Goldfrapp - Silver eye

 

 

 

 

 

 

 

 

 

 

De qui parle-t-on ? :

Duo anglais, actif depuis 1999, composé de la chanteuse Alison Goldfrapp et du musicien Will Gregory.

 

De quoi parle-t-on ? :

Goldfrapp prend le contre-pied de son précédent album Tales Of Us et se lance à nouveau dans l’electropop pour dancefloor.

 

Rythme :

-          Je me suis endormi dans mon fauteuil

-          Ne me perturbe pas quand je lis en même temps

-          Mes pieds se mettent à bouger

-          Je me lève et je fais la danse de l’épaule

-          Mes enfants sautent comme des cabris dans la pièce

Après la langueur apathique de Tales Of Us, Goldfrapp décide de redémarrer la machine à danser.  

 

Accessibilité :

-          Après plusieurs écoutes je n’ai toujours pas saisi la mélodie

-          Plusieurs écoutes sont nécessaires avant d’apprécier la mélodie

-          Mélodie agréable mais sans aspérité

-          Les refrains entrent directement dans ma tête

-          Que des hits taillés pour les stades

Le propos synthétique et dansant de Silver Eye est clairement taillé pour s’instiller dans nos esprits.  

 

Audience :

-          Musique que madame me demande de réécouter

-          Peut-être écouté en famille sans déranger madame

-          Madame s’en va quand je l’écoute

-          Tellement bizarre que je fais attention d’être seul pour l’écouter

-          Tellement bruyant que mes voisins ne me parlent plus

Goldfrapp a, par le passé, déjà produit quelques singles grand public, Anymore ou Ocean devraient aisément compléter cette liste de tubes populaires. 

 

Qualité audiophile :

-          J’ai l’impression que c’est mon voisin qui écoute l’album

-          Le format MP3 n’altérera pas trop l’écoute

-          S’écoute impérativement en format non compressé (CD ou autre)
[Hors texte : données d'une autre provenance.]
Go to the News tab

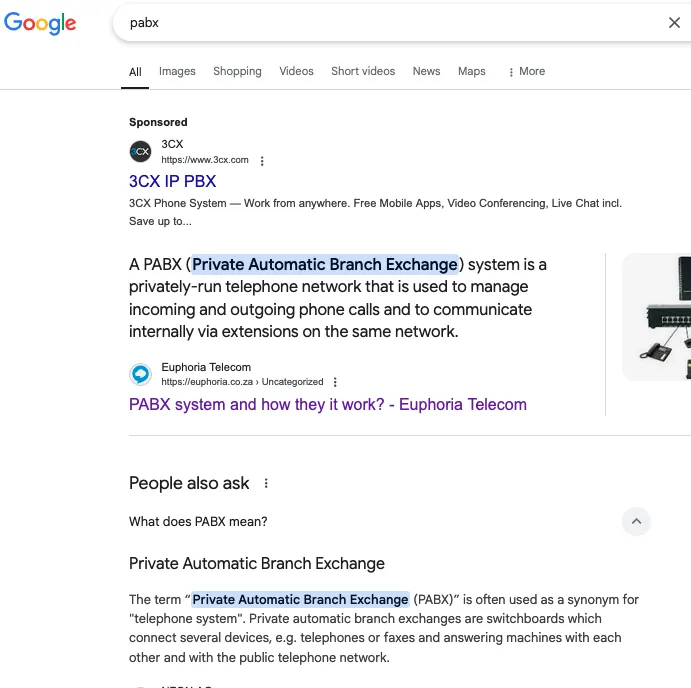click(426, 72)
L’electropop uniformise les sons et aseptise la voix toujours sublime d’Alison Goldfrapp, le rendu en format compressé est donc plutôt correct.

 

Conclusion :

-          Je l’ai écouté une fois mais c’est une fois de trop

-          Après plusieurs écoutes j’ai du mal à m’y faire

-          Je l’écoute facilement mais sans émotion

-          J’ai beaucoup de plaisir à l’écouter

-          Il tourne en boucle sur ma platine

 

Depuis l’extraordinaire Felt Mountain, sorti à l’aube du XXI° siècle, Alison Goldfrapp et son complice Will Gregory se sont ingéniés à brouiller les pistes musicales en alternant tour à tour le trip-hop, l’electropop et le folk intimiste.

Le dernier album en date, Tales Of Us, certainement le plus langoureux et le plus dépouillé de tous, avait sublimé à l’extrême la voix cristalline de la belle anglaise alors à son apogée.
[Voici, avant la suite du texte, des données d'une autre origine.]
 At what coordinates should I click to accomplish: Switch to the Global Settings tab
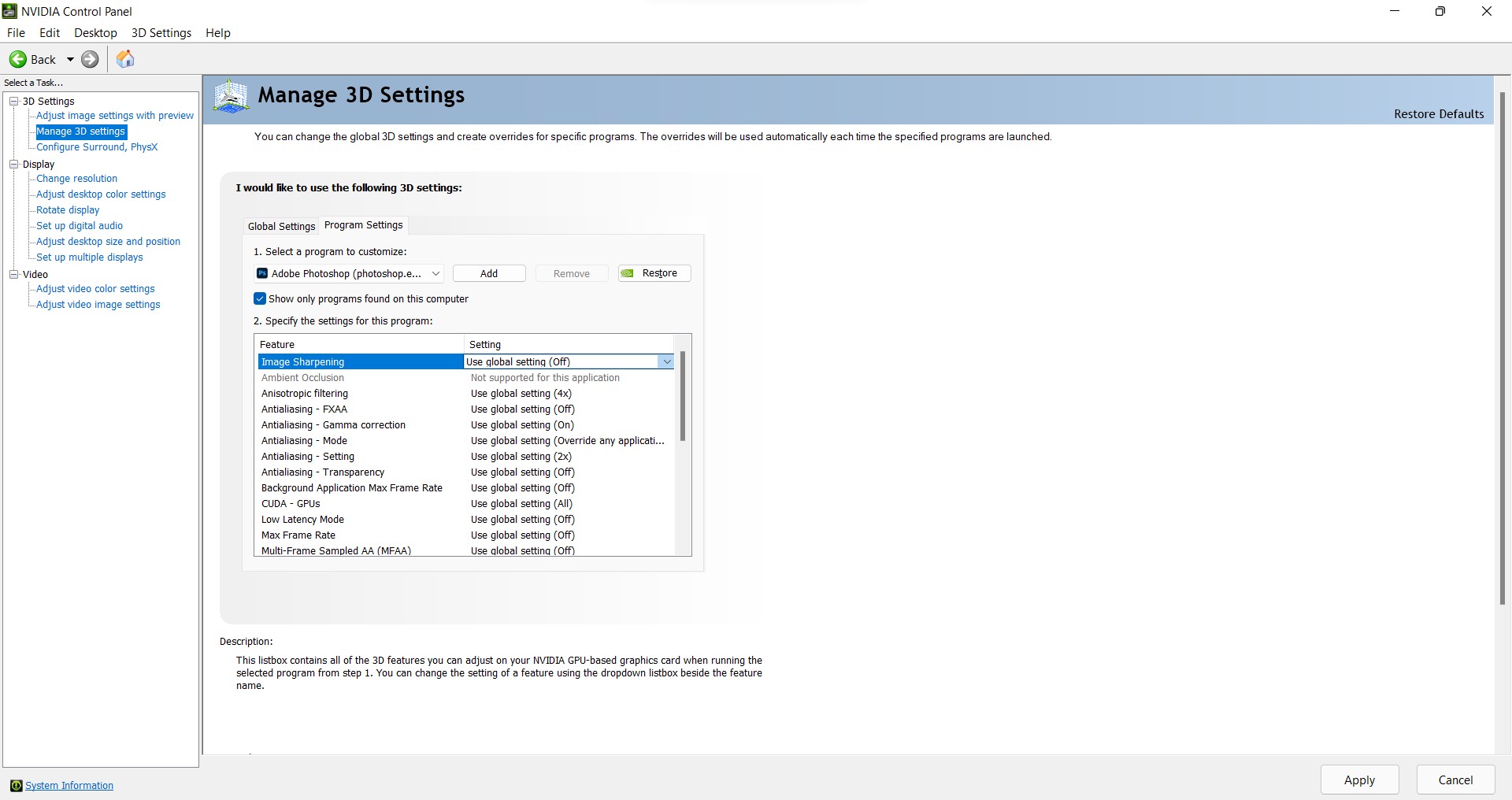[281, 226]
Silver Eye renvoie une nouvelle fois l’inconditionnel vers la piste de danse. Tels les Ooh La La ou Strict Machine d’autrefois, le beat rugueux d’Anymore et la new-wave d’Ocean se tirent déjà la bourre pour déterminer qui remportera l’accessit honorifique du « tube de l’été ». Ces arpèges mielleux un brin racoleurs ne cachent guère leurs intentions, le duo fait une cour effrénée aux radios et au grand public. Deux sentiments s’opposent alors à la découverte de ce nouvel opus, l’admiration devant un groupe capable de changer totalement de style d’un album à l’autre (et rares sont ceux qui peuvent se targuer d’une telle prouesse…) ou la gêne de voir les britanniques galvauder leur immense talent dans ce maelstrom synthétique bassement mercantile. Systemagic et Everything Is Never Enough, baignés eux aussi dans les eaux sirupeuses de l’electropop, enfoncent le clou de cette orientation mainstream.

Mais les londoniens ont fort heureusement plusieurs cordes à leur arc, si une bonne moitié de cet album nous plonge dans la plus profonde des perplexités, quelques titres plus consistants permettent à Silver Eye d’éviter le naufrage. Le bancal et langoureux Faux Suede Drifter, Zodiac Black et son trip-hop inspiré du travail des britanniques d’Archive ou la pop discrète des excellents Beast That Never Was et Moon In Your Mouth rééquilibrent efficacement ce navire en pleine perdition.  

Ce septième album studio n’est donc pas une franche réussite, mais il n’est pas non plus à jeter totalement aux orties. Silver Eye est une sorte d’intermède musical dans le parcours de Goldfrapp qui nous permettra, espérons-le, de patienter jusqu’au prochain chef-d’œuvre du duo britannique.